* **Direction**: Rewrite the entries from the beginning through the line containing "Looking at the", changing "link text" to "link label" and keeping everything else as it is. Leave the pictures out of your version.

* **Entries for locating text and elements**:
┏━━
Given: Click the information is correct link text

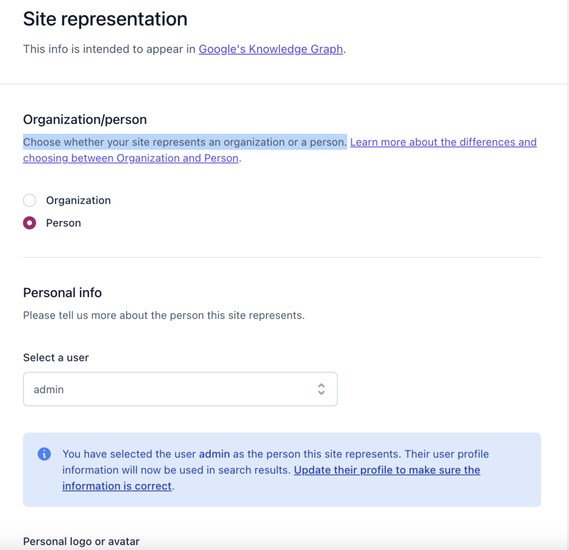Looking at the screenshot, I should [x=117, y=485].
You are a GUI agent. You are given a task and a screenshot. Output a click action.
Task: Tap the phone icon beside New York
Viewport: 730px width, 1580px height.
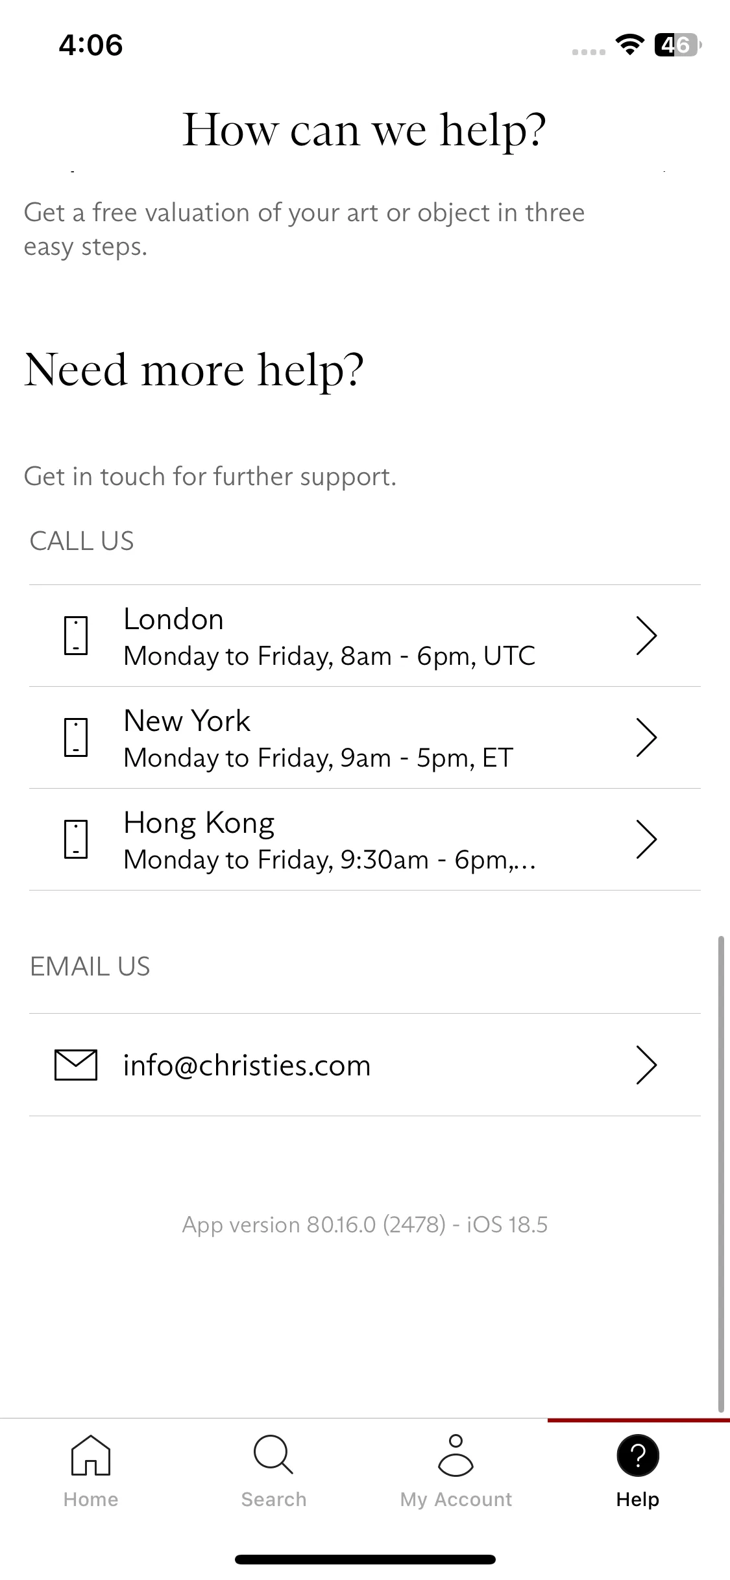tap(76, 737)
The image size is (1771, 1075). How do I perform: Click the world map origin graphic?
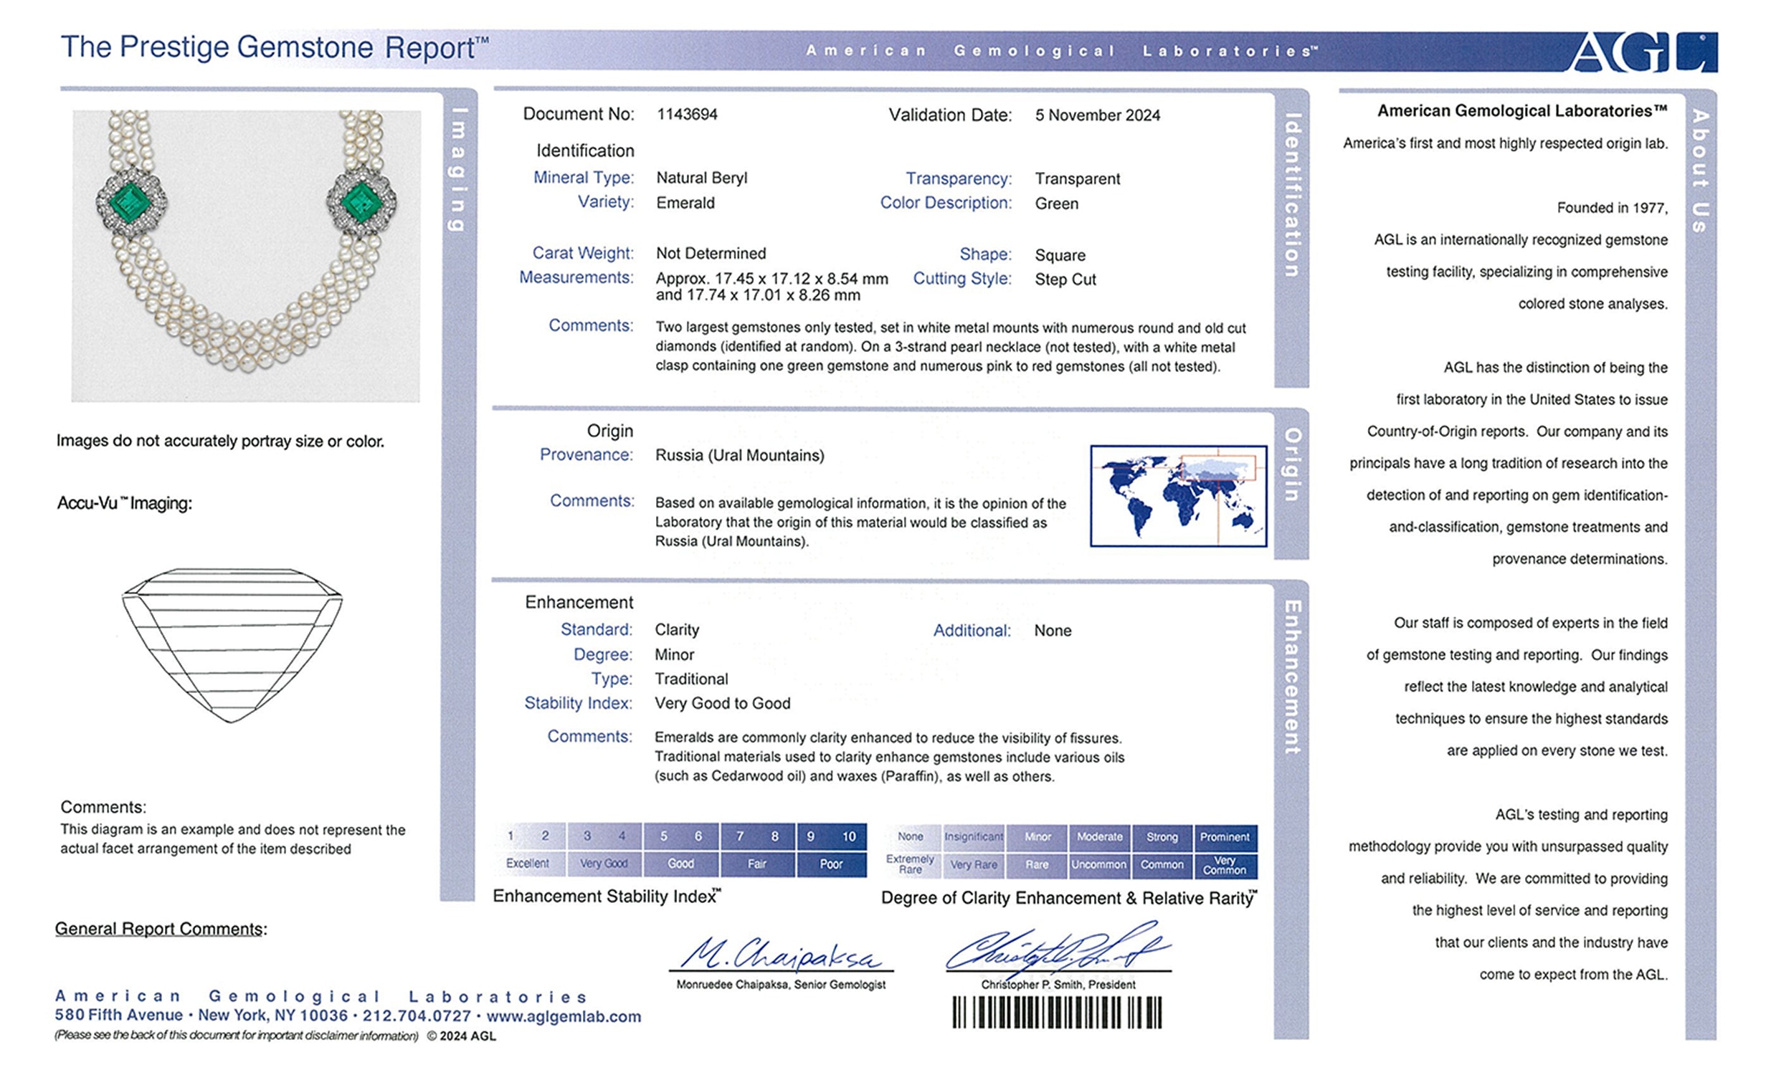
┗━━
* **Task output**:
Given: Click the information is correct link label

Looking at the screenshot, I should [x=117, y=485].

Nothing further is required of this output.